Blassie was born February 8, 1918, to German-speaking immigrants from Austro-Hungary in rough and tumble south St. Louis. Despite family pressure to join a cousin in the meat-cutting business, Blassie made his wrestling debut at age 17 at a community center, believing that the matches were pure athletic contests, and losing against more talented grapplers, until older performers informed him about the show business aspect of the profession.

After his release from the Navy, he wrestled as "Sailor" Fred Blassie and Fred McDaniels - as part of a "brother" tag team with Billy McDaniels -- before winning the Southern heavyweight championship in 1954. Basing himself in Atlanta, Blassie held the title 14 times, and turned himself villain, bleaching his hair, and calling his southern detractors "pencil neck grit eaters."

By the early 1960s, Blassie's biting had earned him the nickname, "Vampire." Renting an apartment in Santa Monica, Blassie became a mythic figure in Los Angeles, defending the now-defunct World Wrestling Association (WWA) championship against Dick the Bruiser, the masked Destroyer, Antonino Rocca and Gorgeous George, among others.

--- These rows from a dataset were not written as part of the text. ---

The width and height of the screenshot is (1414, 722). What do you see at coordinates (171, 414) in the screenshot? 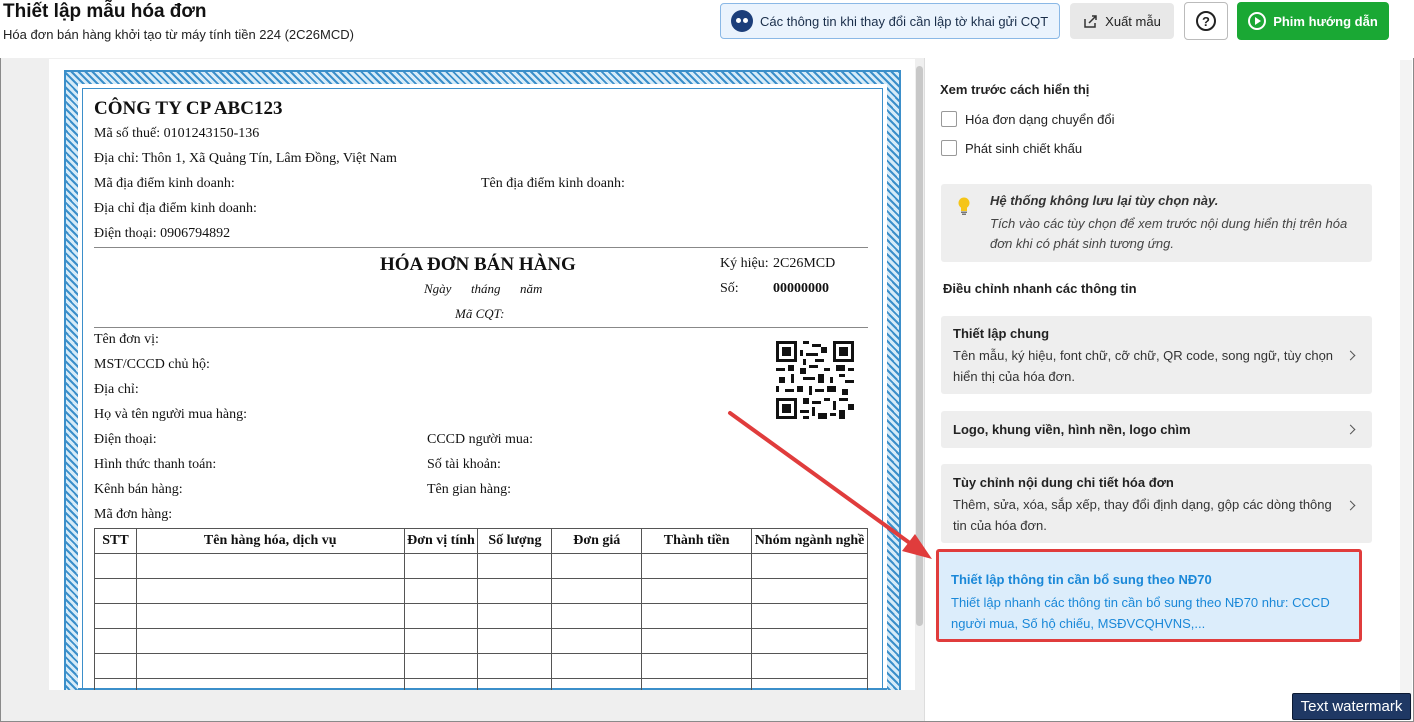
I see `buyer-name: Họ và tên người mua hàng:` at bounding box center [171, 414].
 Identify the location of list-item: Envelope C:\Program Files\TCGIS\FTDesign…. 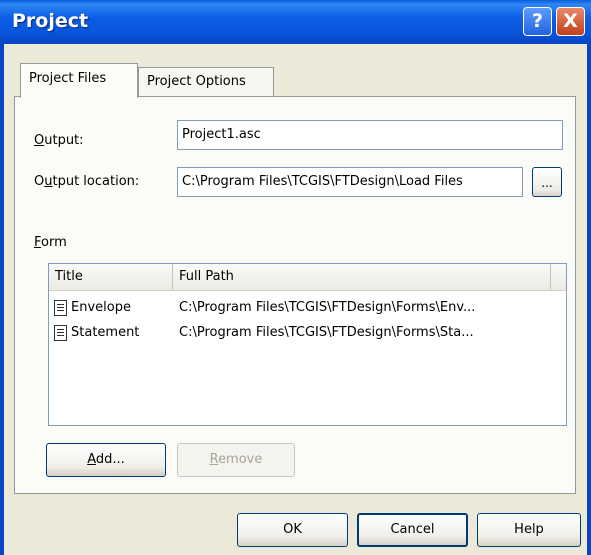
(308, 308).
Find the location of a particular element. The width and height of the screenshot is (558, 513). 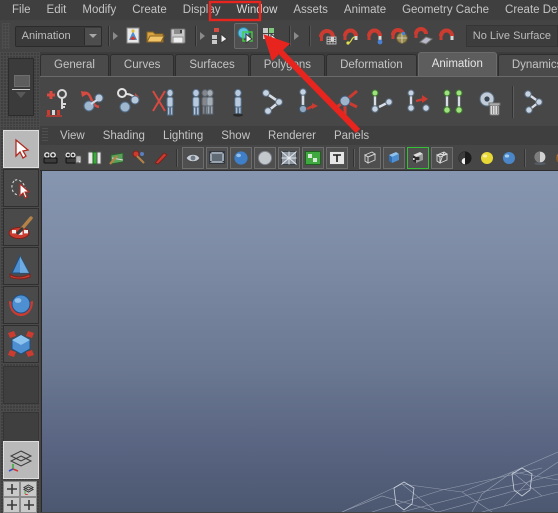

wireframe-display-button is located at coordinates (442, 158).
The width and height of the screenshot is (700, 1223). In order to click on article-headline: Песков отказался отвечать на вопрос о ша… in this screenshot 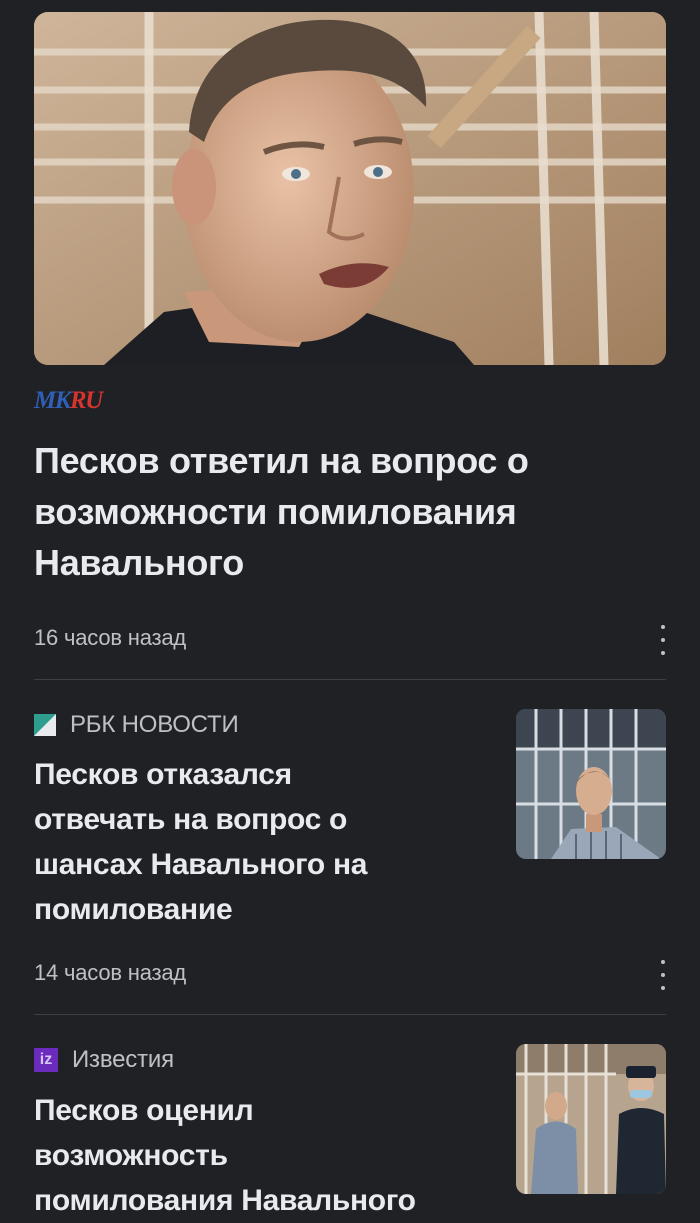, I will do `click(269, 842)`.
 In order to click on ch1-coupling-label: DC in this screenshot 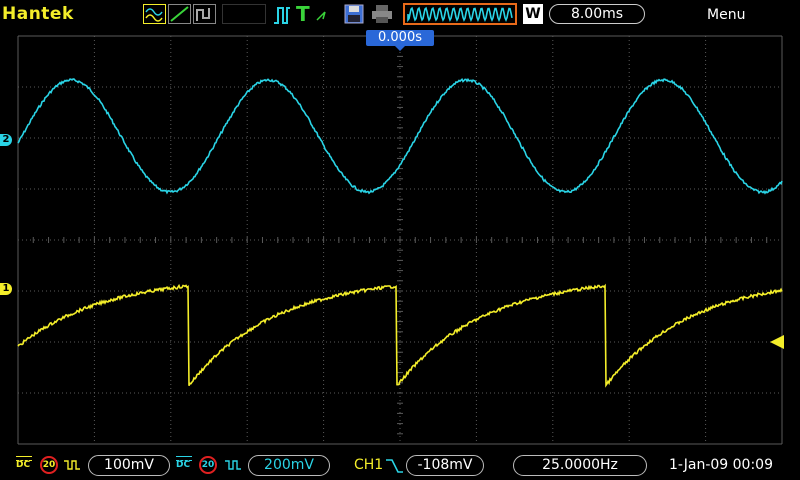, I will do `click(24, 465)`.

Although he was supposed to be a villain, fans who worked in the entertainment industry were amused by Blassie's antics, and he began to develop a cult following. He became one of Regis Philbin's favorite guests, appeared on "The Dick Van Dyke Show," and recorded a novelty record, "Pencil Neck Geek," and album, "I Bite The Songs." In 1982, he and Andy Kaufman filmed "My Breakfast With Blassie" - a parody of the art house movie, "My Dinner With Andre."

Eventually, the largely Mexican audience in Los Angeles grew to adore Freddie Blassie, calling him "El Rubio de Oro," or "The Golden Blond." In 1971, he drew a record-breaking crowd to the Los Angeles Coliseum for a grudge match with "The Golden Greek" John Tolos.

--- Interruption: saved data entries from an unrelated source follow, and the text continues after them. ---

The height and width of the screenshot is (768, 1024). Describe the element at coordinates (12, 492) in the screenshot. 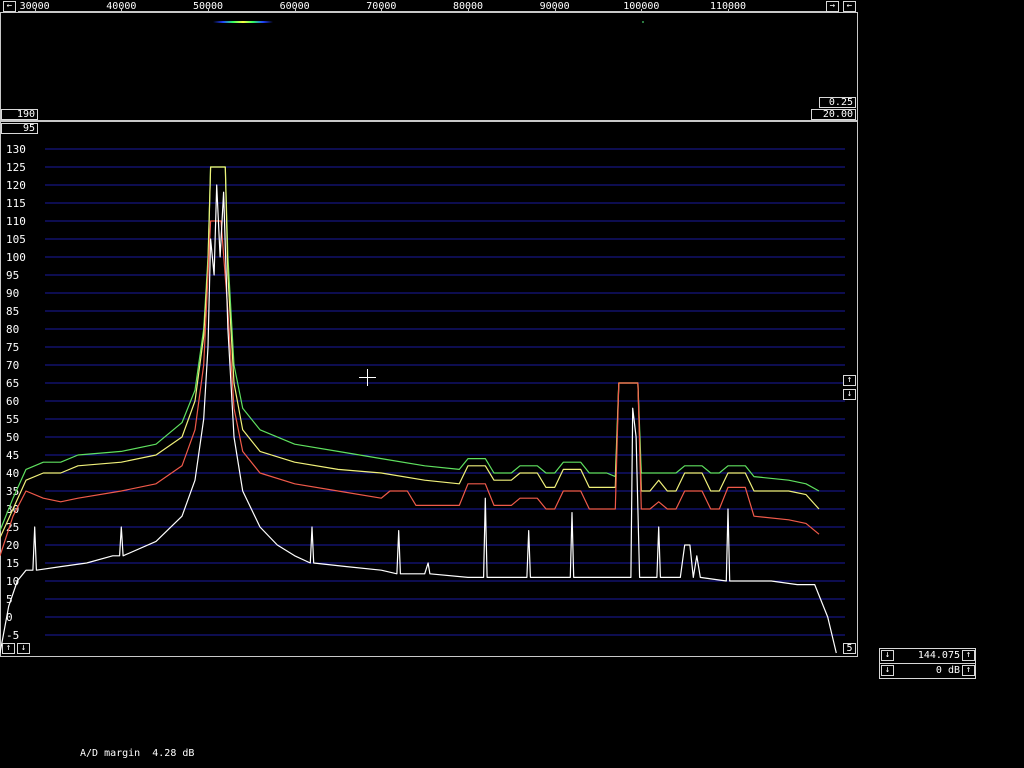

I see `y-tick-label: 35` at that location.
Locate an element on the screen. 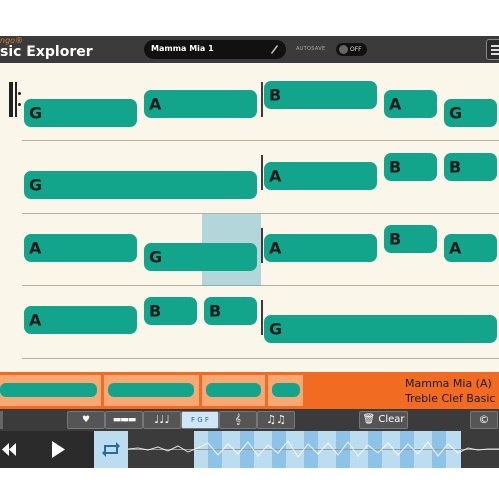  repeat-barline-thin is located at coordinates (16, 100).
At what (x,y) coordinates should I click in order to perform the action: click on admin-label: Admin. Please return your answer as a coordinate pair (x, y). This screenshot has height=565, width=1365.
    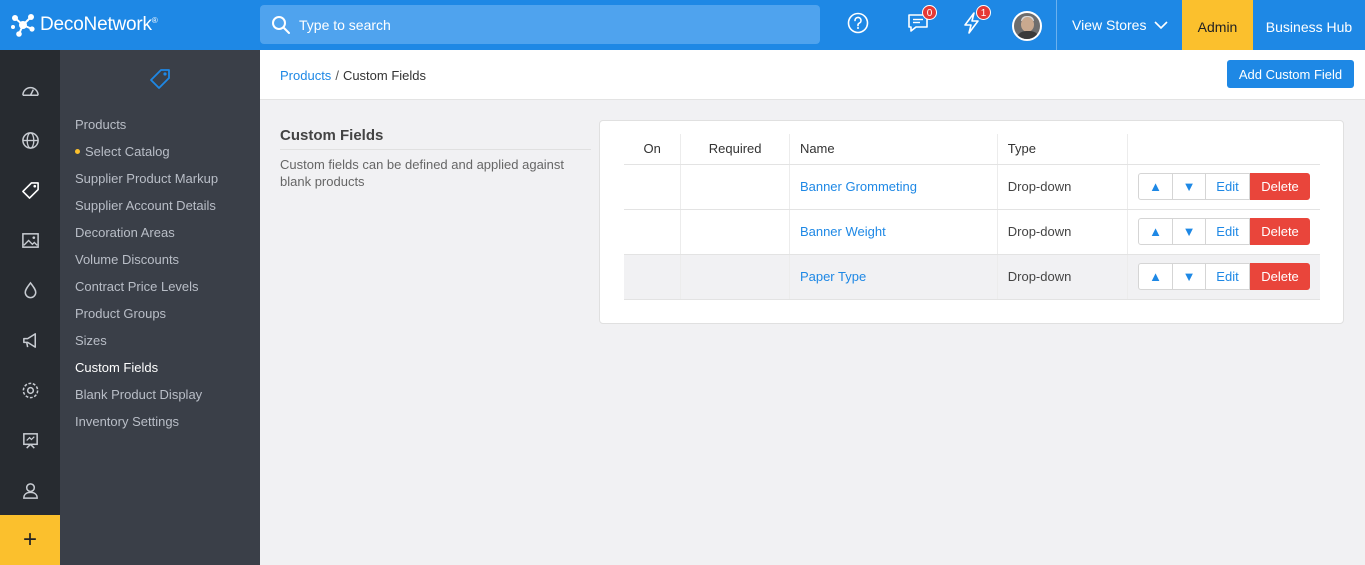
    Looking at the image, I should click on (1218, 27).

In the World Wide Wrestling Federation (WWWF) - the northeastern promotion that preceded World Wrestling Entertainment (WWE) - he wrestled against such stars as Bruno Sammartino, Chief Jay Strongbow, Bobo Brazil and Pedro Morales.

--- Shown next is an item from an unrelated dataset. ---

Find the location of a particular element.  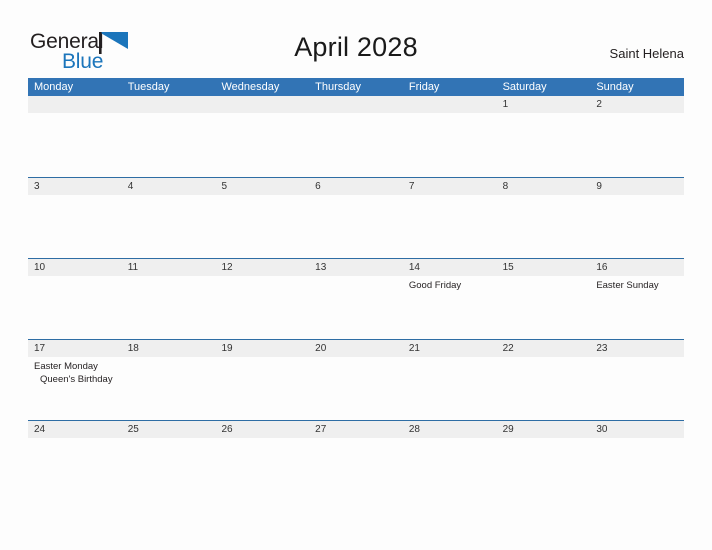

day-number: 25 is located at coordinates (169, 430).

After retiring in 1973, he continued working for the company as a sequin-clad, cane-wielding manager, interfering in matches on behalf of proteges like Hulk Hogan, Jesse "The Body" Ventura, George "The Animal" Steele and the Iron Sheik.

In 1976, he was Muhammad Ali's "special advisor" in a controversial boxer vs. wrestler match against future Japanese Senator Antonio Inoki in Tokyo.

After traveling became too difficult for his bruised and aging body, Blassie remained a lifelong WWE employee, working in the front office and making personal appearances. Company head Vince McMahon regularly expressed his affection for Blassie, pointing out that the retired gladiator had worked for father Vince McMahon, Sr., and grandfather, Jess McMahon.

In May, Blassie's autobiography, "Listen, You Pencil Neck Geeks," written with Keith Elliot Greenberg, was published by Simon and Schuster. To promote the book, Blassie appeared on an edition of "WWE Raw," where he was menaced by bad guys Eric Bischoff and 3-Minute Warning, before being rescued by heroes Stone Cold Steve Austin, and Bubba and Devon Dudley.

When fans last saw him, he was shouting, "Devon, get the tables!" as the Dudleyz slammed their foes through a slab of wood.

Blassie is survived by his wife, Miyako, and children, Ron, Gary and Cheryl. Funeral services will be held Friday at 12 p.m. at Hitchcock Presbyterian Church in Scarsdale, NY.